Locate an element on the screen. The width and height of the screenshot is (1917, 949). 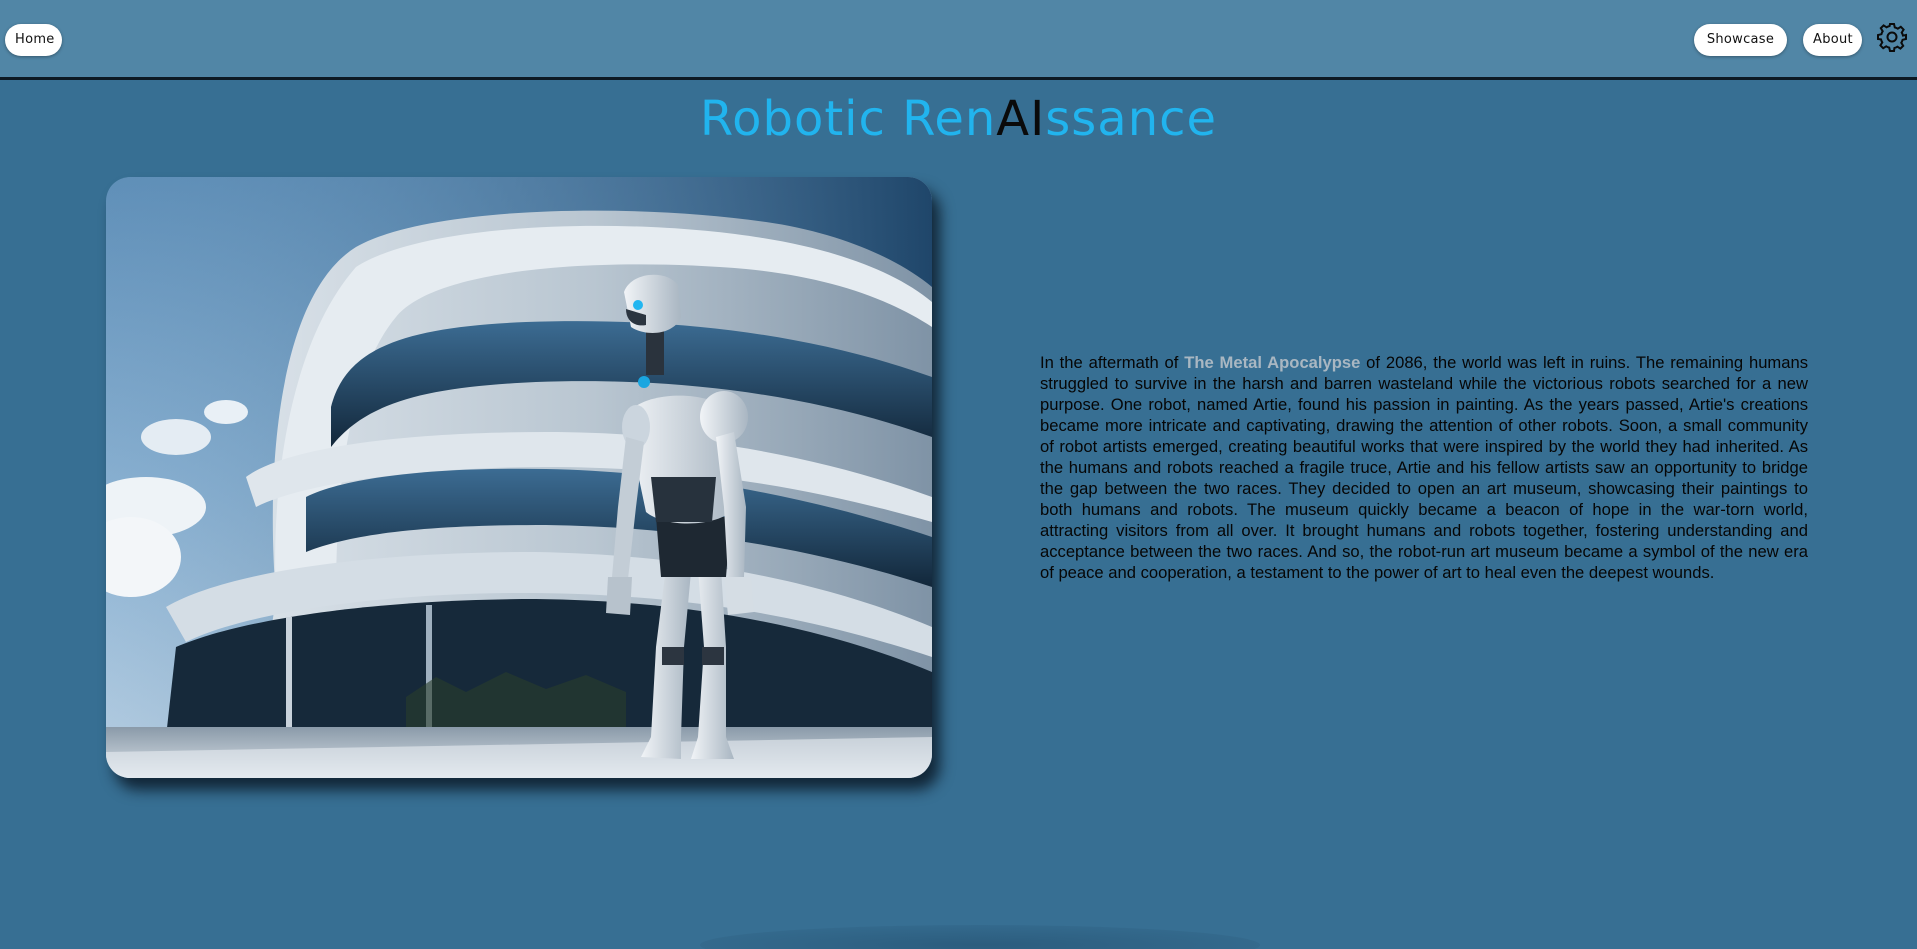
title-part-ssance: ssance is located at coordinates (1132, 119).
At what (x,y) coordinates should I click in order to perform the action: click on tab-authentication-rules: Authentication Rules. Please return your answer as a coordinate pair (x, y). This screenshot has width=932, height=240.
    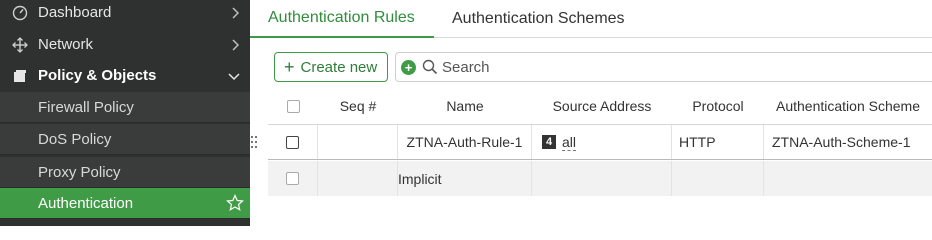
    Looking at the image, I should click on (342, 19).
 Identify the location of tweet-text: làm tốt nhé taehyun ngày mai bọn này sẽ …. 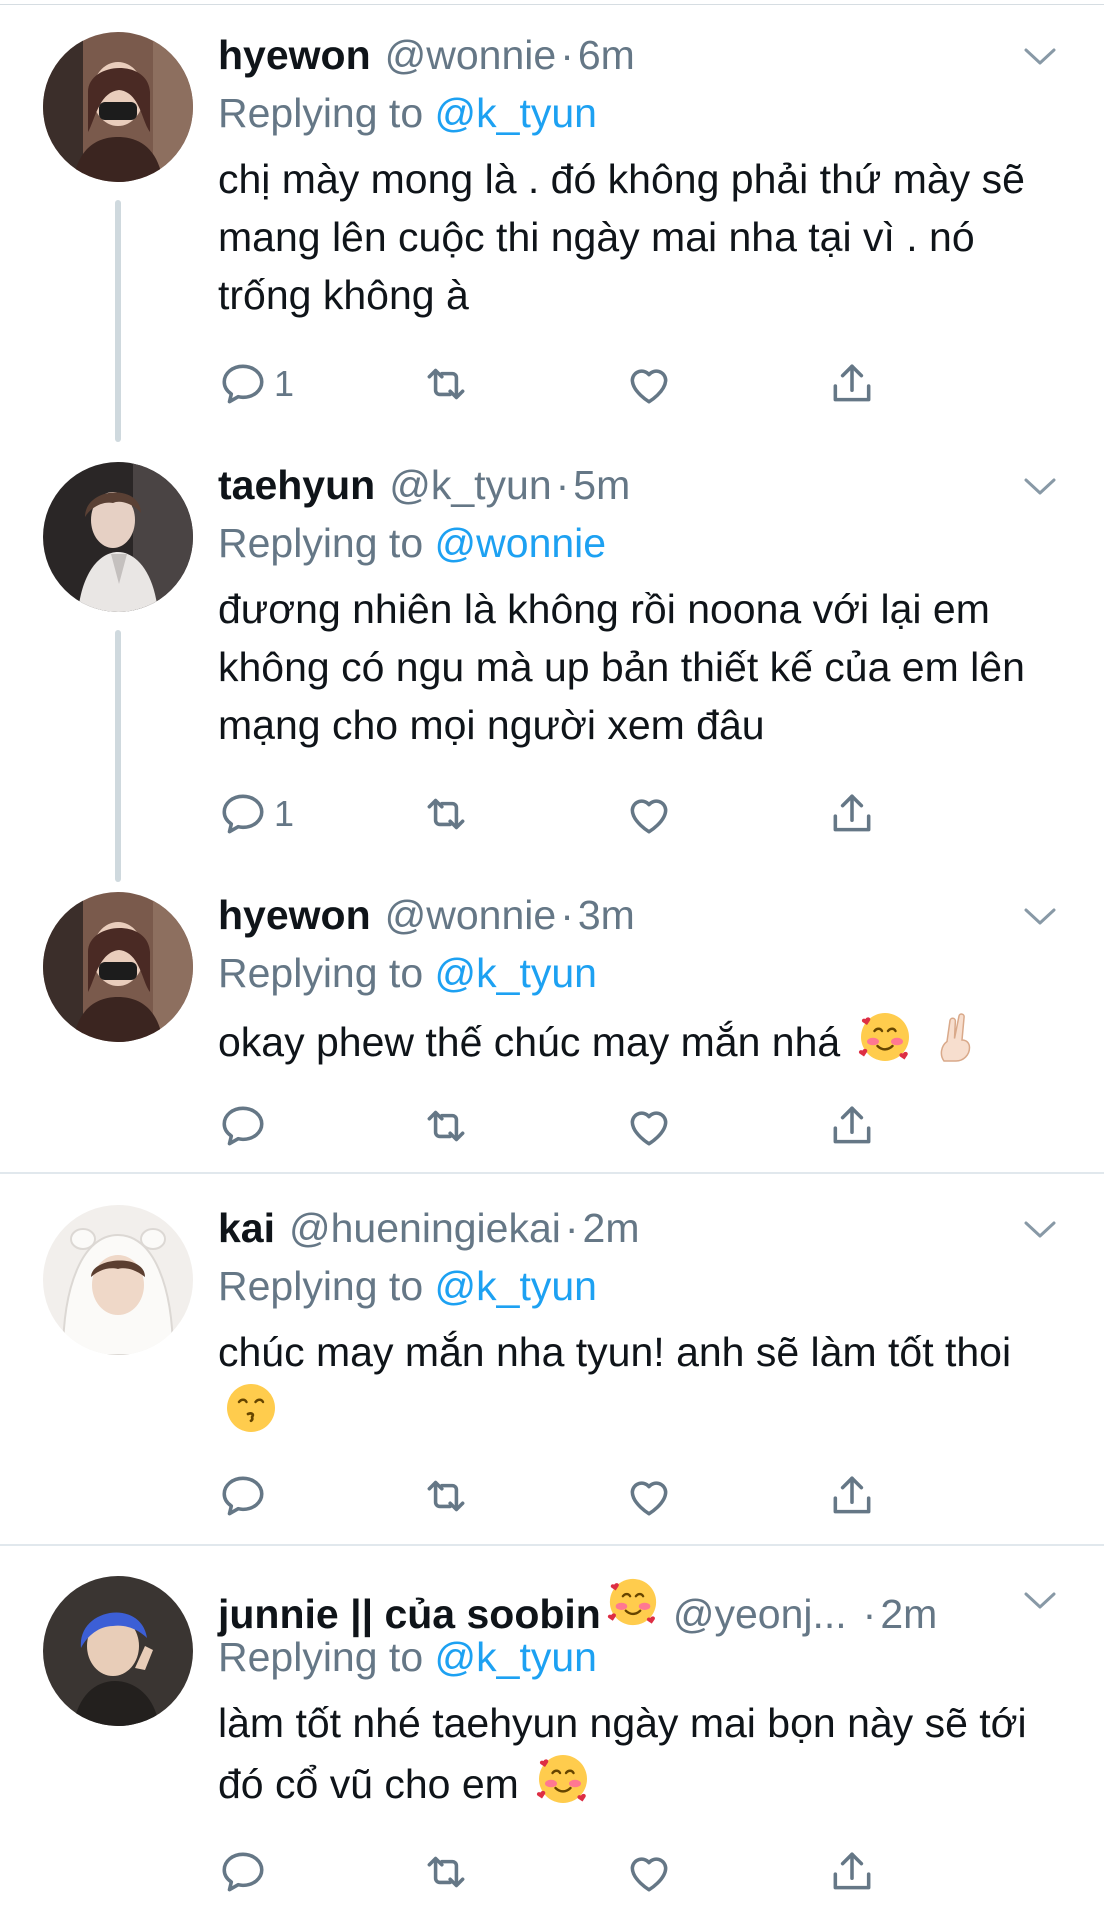
(622, 1754).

***

» INSTRUCTIONS TO FOLLOW
List the lines from the one containing "At what (x,y)" through the end of the records, both included, as a numbered list. Skip blank lines and leave out the pictures.

» EXERCISE ANSWER
1. At what (x,y) coordinates should I click in order to perform the action: click on tab-authentication-rules: Authentication Rules. Please return your answer as a coordinate pair (x, y). This screenshot has width=932, height=240.
2.     Looking at the image, I should click on (342, 19).
3.  Identify the location of tweet-text: làm tốt nhé taehyun ngày mai bọn này sẽ …. 
4. (622, 1754).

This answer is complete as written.